Hi all,
While working on lowmemorykiller driver, I stumbled upon several places
where we traverse the tasklist in an unsafe manner, plus there are a
few cases of unsafe access to task->mm.
Note that some patches were not tested (e.g. sh, blackfin), so please
take a closer look if there's silly mistakes. Also special attention
needed for patch 7/8 (UML specific).
Oleg,
For sysrq case I kept the force_sig() usage, this is because in sysrq
case I belive we do want to kill PID namespace init processes. If using
force_sig() is still a bad idea, I guess we should fix it somehow
else.
Thanks.
--
Anton Vorontsov
Email: [email protected]
sysrq should grab the tasklist lock, otherwise calling force_sig() is
not safe, as it might race with exiting task, which ->sighand might be
set to NULL already.
Signed-off-by: Anton Vorontsov <[email protected]>
---
drivers/tty/sysrq.c | 2 ++
1 files changed, 2 insertions(+), 0 deletions(-)

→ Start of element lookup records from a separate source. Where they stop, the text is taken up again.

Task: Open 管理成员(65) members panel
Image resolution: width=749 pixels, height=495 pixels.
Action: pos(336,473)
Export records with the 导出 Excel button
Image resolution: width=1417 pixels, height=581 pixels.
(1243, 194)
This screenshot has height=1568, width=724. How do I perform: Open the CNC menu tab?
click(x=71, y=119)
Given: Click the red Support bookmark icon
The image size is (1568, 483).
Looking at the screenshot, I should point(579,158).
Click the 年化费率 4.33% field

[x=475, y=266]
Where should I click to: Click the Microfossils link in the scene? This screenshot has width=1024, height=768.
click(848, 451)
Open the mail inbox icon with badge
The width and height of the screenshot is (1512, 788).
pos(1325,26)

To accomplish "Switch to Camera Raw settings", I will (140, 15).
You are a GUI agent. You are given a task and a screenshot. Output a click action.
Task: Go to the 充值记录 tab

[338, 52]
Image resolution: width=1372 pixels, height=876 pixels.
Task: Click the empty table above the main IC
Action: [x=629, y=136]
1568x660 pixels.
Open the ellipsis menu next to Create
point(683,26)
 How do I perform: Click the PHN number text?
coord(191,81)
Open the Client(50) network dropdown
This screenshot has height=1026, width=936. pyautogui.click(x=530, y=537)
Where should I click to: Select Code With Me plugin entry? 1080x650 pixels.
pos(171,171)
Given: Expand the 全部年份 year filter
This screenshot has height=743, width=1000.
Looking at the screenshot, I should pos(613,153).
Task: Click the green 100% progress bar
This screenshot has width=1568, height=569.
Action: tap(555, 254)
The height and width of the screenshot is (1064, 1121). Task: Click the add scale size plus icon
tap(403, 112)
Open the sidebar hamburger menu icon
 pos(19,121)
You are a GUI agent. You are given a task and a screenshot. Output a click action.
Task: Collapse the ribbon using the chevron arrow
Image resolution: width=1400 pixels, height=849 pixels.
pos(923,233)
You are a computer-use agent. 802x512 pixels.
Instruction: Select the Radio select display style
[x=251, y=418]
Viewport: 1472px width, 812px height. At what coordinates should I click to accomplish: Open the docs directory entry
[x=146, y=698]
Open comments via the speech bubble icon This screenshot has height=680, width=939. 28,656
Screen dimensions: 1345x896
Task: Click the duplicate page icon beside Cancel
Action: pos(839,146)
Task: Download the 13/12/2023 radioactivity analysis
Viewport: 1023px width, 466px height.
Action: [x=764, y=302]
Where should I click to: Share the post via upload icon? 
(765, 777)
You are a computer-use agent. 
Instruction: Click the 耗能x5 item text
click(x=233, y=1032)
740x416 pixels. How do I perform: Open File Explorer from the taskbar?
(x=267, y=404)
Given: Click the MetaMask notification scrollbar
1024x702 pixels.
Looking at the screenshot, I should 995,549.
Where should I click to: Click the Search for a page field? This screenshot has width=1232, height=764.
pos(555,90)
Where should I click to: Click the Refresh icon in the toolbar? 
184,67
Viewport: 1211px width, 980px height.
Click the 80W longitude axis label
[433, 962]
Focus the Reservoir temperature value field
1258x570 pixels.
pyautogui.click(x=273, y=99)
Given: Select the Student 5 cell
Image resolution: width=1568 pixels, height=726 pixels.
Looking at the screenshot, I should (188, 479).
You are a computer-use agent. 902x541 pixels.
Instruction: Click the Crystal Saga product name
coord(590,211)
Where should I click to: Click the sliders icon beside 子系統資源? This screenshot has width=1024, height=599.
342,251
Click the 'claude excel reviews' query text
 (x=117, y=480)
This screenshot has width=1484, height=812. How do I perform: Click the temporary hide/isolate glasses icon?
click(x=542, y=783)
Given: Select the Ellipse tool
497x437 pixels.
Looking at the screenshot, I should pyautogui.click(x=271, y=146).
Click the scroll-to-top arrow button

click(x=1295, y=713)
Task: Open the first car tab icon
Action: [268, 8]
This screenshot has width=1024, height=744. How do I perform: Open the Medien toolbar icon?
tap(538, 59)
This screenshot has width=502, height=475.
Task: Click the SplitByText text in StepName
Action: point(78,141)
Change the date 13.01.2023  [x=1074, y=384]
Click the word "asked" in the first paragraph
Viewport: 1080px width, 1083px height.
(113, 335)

diff --git a/drivers/tty/sysrq.c b/drivers/tty/sysrq.c
index 7867b7c..a1bcad7 100644
--- a/drivers/tty/sysrq.c
+++ b/drivers/tty/sysrq.c
@@ -322,11 +322,13 @@ static void send_sig_all(int sig)
{
struct task_struct *p;
+ read_lock(&tasklist_lock);
for_each_process(p) {
if (p->mm && !is_global_init(p))
/* Not swapper, init nor kernel thread */
force_sig(sig, p);
}
+ read_unlock(&tasklist_lock);
}
static void sysrq_handle_term(int key)
--
1.7.7.6
There's a real possibility of killing kernel threads that might
have issued use_mm(), so kthread's mm might become non-NULL.
This patch fixes the issue by checking for PF_KTHREAD (just as
get_task_mm()).
Suggested-by: Oleg Nesterov <[email protected]>
Signed-off-by: Anton Vorontsov <[email protected]>
---
drivers/tty/sysrq.c | 9 ++++++---
1 files changed, 6 insertions(+), 3 deletions(-)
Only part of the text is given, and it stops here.